For years, the internet has been battening down the hatches and getting its novel written during NaNoWriMo.
If you’ve always wondered what NaNoWriMo means, it’s pretty straightforward. The term is a portmanteau of sorts for the phrase National Novel Writing Month, and it does just what it says on the tin. The objective of the exercise is to sit down for the month of November and finally bang out 50,000 words of that novel you’ve been planning on writing for so long.
What’s cool about the NaNoWriMo of today is that when it kicked off in July of 1999, there were a scant 21 participants, all paying through the nose to talk about it with AOL’s then-exorbitant rates. By last year’s event, there were 200,000 NaNoWriMo participants, churning out an astonishing 2.8 billion words. Kind of like a Couch to 5K for aspiring writers, the exercise has helped many get past that difficult first step of just starting.
The other super cool thing about NaNoWriMo of 2011 is how different it is from just two or three years ago. As someone who has transitioned fully from book-books to e-books, I’ve noticed that some of the popular writers in the genre I favor (cough cough Paranormal Romance cough) are the fanfic writers of just a few years ago.

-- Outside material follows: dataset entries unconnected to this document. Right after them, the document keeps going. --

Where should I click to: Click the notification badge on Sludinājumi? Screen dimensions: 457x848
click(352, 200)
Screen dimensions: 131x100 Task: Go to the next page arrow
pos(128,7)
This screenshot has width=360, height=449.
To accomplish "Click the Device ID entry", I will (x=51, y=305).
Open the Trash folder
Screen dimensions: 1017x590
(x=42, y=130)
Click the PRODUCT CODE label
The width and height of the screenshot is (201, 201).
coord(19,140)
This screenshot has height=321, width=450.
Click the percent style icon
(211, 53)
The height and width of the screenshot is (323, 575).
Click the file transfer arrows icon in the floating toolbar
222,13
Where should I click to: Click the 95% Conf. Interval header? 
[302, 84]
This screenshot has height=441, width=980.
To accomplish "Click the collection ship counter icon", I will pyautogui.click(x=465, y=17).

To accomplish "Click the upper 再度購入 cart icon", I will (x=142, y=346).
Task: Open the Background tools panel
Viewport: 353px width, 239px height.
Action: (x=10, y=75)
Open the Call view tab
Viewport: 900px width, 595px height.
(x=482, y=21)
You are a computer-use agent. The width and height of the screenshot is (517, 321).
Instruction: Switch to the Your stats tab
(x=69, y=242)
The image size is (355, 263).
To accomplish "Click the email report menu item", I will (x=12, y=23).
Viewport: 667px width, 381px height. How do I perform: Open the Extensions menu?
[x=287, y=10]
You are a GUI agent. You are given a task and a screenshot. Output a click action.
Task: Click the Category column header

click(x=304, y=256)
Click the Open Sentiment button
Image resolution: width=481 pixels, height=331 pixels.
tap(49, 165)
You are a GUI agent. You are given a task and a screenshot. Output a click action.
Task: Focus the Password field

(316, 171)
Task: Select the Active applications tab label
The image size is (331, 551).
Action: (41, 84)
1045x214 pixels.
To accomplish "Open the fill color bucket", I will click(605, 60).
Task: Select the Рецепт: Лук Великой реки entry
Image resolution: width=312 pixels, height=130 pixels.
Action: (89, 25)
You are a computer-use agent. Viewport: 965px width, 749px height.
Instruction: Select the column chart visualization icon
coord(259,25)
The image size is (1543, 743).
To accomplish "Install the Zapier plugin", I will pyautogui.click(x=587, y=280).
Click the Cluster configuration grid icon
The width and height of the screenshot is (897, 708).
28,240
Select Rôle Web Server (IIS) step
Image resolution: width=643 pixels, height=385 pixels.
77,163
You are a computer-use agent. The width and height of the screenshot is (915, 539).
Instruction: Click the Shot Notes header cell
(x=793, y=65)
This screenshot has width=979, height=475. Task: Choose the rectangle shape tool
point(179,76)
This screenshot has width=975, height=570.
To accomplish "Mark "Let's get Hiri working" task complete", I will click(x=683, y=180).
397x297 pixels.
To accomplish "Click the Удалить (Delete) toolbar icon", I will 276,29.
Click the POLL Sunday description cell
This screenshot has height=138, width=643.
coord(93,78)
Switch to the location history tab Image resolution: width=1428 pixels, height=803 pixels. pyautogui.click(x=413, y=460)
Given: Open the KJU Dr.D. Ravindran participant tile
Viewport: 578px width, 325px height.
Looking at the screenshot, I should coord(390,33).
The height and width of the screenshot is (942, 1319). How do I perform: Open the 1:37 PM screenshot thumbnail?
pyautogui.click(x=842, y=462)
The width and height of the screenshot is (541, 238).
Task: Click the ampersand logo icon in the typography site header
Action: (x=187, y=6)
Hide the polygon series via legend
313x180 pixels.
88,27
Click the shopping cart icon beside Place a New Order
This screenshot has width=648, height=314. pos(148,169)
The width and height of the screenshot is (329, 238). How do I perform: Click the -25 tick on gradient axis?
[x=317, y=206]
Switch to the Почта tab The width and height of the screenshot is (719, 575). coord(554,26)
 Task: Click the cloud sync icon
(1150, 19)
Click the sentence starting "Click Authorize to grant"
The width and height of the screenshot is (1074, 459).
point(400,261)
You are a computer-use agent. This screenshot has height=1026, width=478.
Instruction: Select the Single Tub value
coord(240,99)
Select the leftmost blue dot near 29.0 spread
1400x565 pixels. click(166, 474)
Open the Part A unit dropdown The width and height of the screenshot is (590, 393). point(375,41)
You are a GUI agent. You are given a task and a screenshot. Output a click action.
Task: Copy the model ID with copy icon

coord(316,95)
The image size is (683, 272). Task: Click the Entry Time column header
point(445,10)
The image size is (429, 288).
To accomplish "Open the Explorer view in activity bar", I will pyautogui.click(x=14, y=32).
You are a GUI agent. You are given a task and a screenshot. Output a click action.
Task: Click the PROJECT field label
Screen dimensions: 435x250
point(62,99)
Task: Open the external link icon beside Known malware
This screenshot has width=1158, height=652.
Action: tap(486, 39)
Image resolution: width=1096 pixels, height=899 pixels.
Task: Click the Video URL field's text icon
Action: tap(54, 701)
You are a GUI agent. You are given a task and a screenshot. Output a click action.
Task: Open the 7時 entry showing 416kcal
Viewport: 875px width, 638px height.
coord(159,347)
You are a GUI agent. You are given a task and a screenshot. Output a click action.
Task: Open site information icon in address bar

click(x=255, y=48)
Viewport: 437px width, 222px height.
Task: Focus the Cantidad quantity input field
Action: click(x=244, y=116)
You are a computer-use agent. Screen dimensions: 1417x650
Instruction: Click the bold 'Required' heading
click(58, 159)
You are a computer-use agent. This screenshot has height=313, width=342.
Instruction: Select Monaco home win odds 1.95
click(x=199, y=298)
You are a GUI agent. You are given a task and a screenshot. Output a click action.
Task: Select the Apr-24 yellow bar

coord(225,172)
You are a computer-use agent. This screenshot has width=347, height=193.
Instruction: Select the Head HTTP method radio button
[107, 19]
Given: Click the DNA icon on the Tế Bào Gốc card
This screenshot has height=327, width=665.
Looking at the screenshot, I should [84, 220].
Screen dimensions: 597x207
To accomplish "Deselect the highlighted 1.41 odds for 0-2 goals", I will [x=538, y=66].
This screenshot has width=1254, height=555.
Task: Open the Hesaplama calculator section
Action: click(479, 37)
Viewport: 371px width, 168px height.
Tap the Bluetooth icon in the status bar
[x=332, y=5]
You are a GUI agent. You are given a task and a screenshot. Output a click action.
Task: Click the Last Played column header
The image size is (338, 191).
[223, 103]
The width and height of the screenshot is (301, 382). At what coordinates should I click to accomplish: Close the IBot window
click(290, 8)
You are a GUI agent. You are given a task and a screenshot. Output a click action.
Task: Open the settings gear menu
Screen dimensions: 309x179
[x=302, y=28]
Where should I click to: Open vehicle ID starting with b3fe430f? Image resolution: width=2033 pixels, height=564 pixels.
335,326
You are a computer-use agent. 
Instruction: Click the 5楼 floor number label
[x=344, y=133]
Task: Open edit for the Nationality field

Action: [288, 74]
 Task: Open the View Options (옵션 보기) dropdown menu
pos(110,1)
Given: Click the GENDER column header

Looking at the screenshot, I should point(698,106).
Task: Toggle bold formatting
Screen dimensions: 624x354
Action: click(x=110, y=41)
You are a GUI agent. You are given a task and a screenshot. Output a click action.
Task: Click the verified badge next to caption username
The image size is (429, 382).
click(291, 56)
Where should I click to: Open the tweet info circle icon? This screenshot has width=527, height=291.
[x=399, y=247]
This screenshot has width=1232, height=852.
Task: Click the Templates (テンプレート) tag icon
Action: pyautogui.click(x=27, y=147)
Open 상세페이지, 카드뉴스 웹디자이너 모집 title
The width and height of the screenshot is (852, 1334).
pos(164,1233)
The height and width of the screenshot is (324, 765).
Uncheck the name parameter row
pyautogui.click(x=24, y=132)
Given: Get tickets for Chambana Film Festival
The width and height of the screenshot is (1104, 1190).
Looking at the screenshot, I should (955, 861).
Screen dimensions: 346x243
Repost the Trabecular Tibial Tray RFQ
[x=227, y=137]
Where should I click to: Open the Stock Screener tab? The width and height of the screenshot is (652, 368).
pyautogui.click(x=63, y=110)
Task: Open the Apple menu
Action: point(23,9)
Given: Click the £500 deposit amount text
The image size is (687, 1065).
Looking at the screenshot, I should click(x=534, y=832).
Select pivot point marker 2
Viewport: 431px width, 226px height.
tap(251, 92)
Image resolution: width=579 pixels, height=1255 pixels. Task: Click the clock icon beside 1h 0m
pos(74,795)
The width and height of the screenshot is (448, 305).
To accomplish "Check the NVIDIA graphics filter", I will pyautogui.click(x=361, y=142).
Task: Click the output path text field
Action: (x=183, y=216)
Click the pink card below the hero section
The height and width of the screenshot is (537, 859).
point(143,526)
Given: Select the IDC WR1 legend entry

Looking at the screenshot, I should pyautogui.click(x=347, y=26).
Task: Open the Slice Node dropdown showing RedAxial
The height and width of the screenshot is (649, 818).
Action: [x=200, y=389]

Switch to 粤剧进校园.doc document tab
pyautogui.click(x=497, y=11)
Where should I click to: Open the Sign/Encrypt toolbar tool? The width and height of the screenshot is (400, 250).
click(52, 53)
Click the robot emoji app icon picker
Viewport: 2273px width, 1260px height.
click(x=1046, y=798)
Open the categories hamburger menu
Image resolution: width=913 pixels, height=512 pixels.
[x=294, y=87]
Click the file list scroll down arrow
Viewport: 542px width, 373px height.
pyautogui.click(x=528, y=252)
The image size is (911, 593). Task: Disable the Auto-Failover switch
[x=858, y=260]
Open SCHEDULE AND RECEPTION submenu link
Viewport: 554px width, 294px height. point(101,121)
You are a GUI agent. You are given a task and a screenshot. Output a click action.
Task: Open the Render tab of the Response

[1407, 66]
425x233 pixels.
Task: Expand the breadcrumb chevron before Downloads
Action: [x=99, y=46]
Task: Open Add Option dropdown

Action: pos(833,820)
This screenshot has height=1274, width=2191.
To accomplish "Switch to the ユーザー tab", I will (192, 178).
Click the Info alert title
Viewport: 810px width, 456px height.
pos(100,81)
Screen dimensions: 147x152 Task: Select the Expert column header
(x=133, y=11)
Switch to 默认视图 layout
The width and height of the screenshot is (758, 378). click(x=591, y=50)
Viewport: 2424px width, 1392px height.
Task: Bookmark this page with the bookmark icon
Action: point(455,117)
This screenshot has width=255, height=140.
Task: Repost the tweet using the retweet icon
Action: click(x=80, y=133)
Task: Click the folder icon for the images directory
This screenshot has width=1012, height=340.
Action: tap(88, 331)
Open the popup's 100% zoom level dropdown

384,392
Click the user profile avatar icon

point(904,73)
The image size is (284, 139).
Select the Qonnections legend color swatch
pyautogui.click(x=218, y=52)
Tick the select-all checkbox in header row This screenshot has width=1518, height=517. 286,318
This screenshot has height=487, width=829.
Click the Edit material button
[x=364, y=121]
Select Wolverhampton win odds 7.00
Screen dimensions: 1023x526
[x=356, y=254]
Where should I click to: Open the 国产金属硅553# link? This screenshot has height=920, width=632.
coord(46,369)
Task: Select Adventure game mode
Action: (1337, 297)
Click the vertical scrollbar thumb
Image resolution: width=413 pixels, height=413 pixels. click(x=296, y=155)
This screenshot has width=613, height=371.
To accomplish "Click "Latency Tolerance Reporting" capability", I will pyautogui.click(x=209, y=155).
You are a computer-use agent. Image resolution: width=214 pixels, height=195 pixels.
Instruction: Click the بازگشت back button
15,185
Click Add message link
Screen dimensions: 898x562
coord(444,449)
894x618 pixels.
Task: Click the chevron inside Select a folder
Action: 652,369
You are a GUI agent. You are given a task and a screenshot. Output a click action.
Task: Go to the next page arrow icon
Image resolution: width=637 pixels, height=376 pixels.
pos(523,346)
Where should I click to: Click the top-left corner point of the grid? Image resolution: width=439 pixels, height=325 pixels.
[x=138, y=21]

The market has changed significantly, and now instead of writing a novel for NaNoWriMo in the hopes that maybe, just maybe, an agent will pick your work up and represent you, you can actually publish your own book to all the major platforms via Amazon’s Self-Publishing tool and Smashwords and do your own promotion. While indie authors faced a rough road of actually printing their own novels back in the day, now it’s the work of a few days to edit and publish your own novel online, making the possibility of writing and selling a work very real and even achievable.